» **AIM 1**:
Reproduce the climate resolution text word for word, from "The Children's Fundamental" up to and including "emissions reduction targets.".
» **AIM 2**:
Continue the climate resolution text from the point where it stops.

» **DOCUMENT TEXT**:
— start —
2023 CONGRESSIONAL RESOLUTION

A congressional concurrent resolution - S.Con.Res.13 and H.Con.Res.56 - which was reintroduced on July 13, 2023, by members of Congress, supports the principles underpinning Juliana v. United States, the landmark constitutional climate lawsuit filed by 21 young Americans, including 11 Black, Brown, and Indigenous youth. This resolution recognizing children’s fundamental rights and climate recovery planning is sponsored by Senator Merkley and Representatives Schakowsky and Jayapal and was first introduced on September 23, 2020 during the 116th Congress and also reintroduced during the 117th Congress.

The Children's Fundamental Rights and Climate Recovery resolution recognizes that our current climate crisis disproportionately affects the health, economic opportunity, and fundamental rights of children, which demands that the United States develop a national, comprehensive, science-based, and just climate recovery plan to meet necessary emissions reduction targets.

This plan will put the United States on a trajectory consistent with reducing global atmospheric carbon dioxide to below 350 parts per million by the year 2100 to restore the planet’s energy balance and stabilize our climate system to uphold children’s fundamental rights. Experts have found multiple technically and economically feasible pathways to place all sectors of our economy on a path to reach this target.
— end —
» **EXTRACTED RECORDS**:
— start —
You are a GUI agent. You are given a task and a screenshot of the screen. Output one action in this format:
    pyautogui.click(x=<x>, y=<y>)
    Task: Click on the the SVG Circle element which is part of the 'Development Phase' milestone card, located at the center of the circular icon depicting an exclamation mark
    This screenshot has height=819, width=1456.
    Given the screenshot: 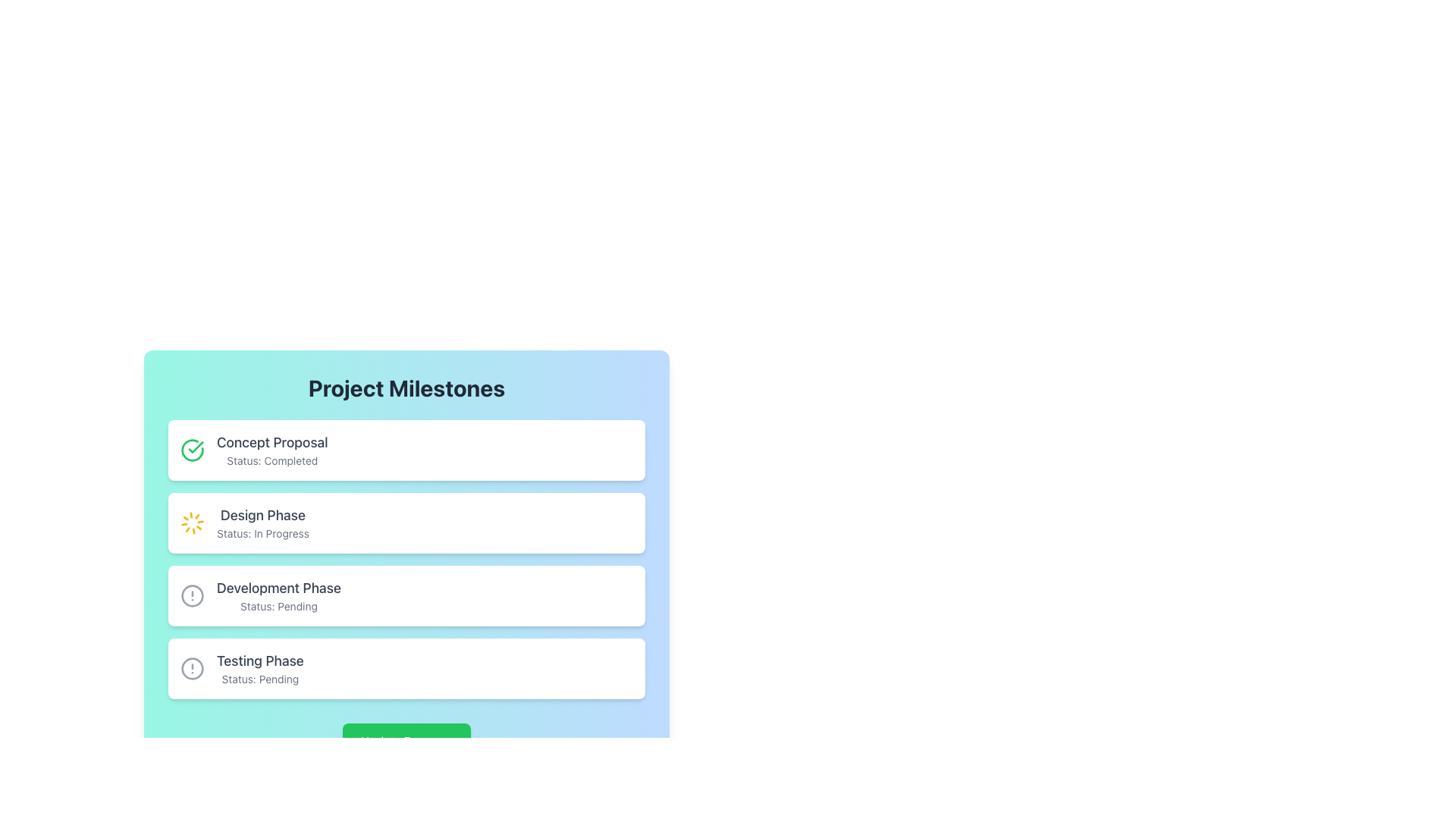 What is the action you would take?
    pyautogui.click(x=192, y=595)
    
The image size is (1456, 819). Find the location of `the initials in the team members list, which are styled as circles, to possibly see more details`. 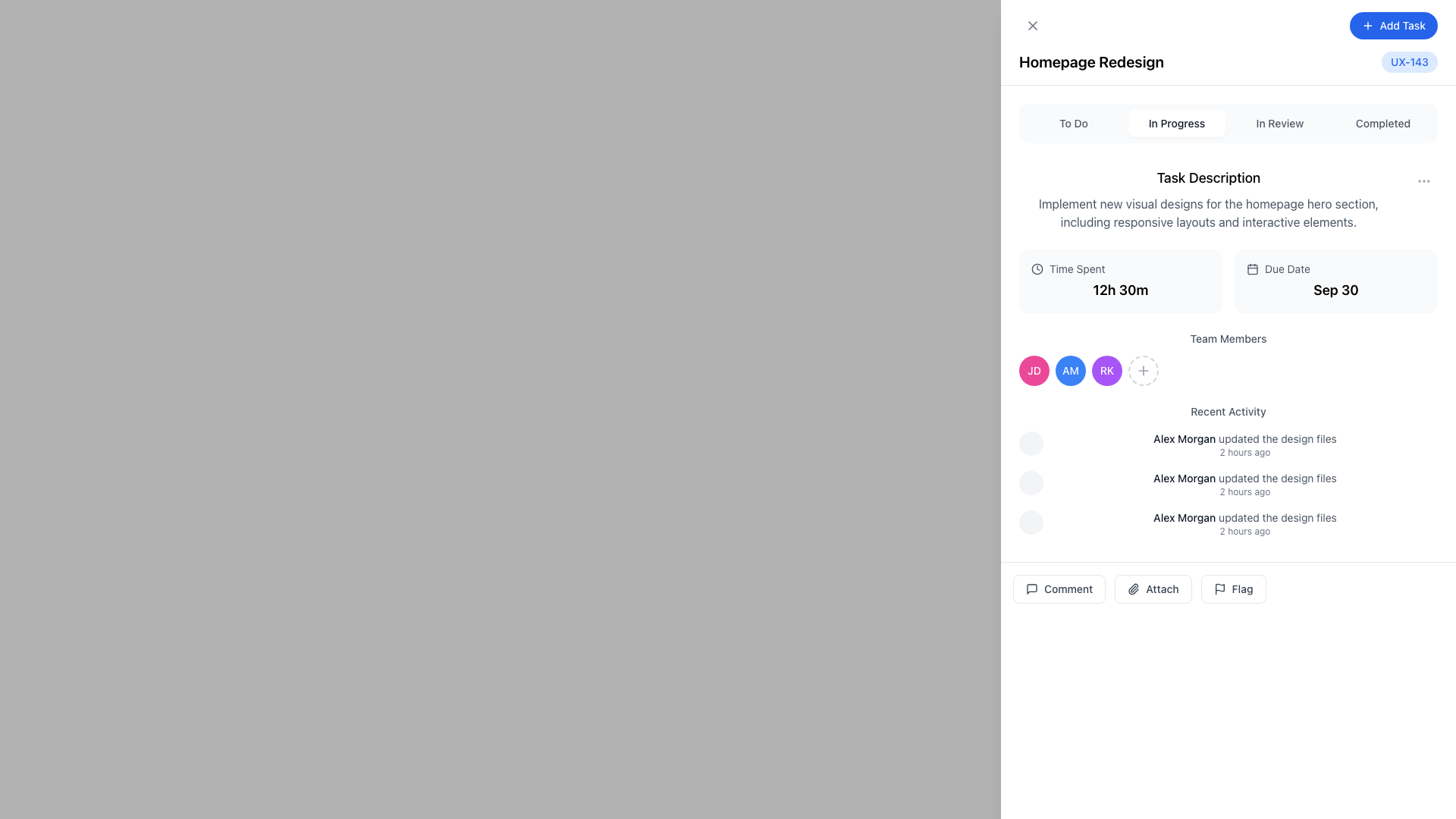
— end —
» **WRITTEN RESPONSE 1**:
The Children's Fundamental Rights and Climate Recovery resolution recognizes that our current climate crisis disproportionately affects the health, economic opportunity, and fundamental rights of children, which demands that the United States develop a national, comprehensive, science-based, and just climate recovery plan to meet necessary emissions reduction targets.

» **WRITTEN RESPONSE 2**:
Children and future generations from all communities deserve a safe, healthy, and livable planet. Support environmental and climate justice and children from across our nation and within environmental justice communities, including communities of color, low-income communities, and indigenous communities, that have contributed the least to emissions and have long suffered from systemic environmental racism and social and economic injustices.

CONGRESSIONAL RESOLUTION RECOGNIZING CHILDREN’S FUNDAMENTAL RIGHTS AND CLIMATE RECOVERY


take action. support the resolution.


  • Visit Congress.gov to learn more about S.Con.Res.13 and H.Con.Res.56

  • Read the press release and what members of Congress and organizational endorsers have to say about the July 13, 2023 resolution reintroduction here

  • Read press releases from Senator Merkley and Congresswomen Schakowsky and Jayapal: here, here (7/18/23 video at 4.29 mins), here.

  • Check out the up-to-date list of more than 95 cosponsors and more than 145 organizational endorsers of the resolution here.

  • Download the resolution text and fact sheet here

Contact your legislators NOW and urge them to cosponsor the resolution by visiting our action page here.

Then, share using our social media toolkit here.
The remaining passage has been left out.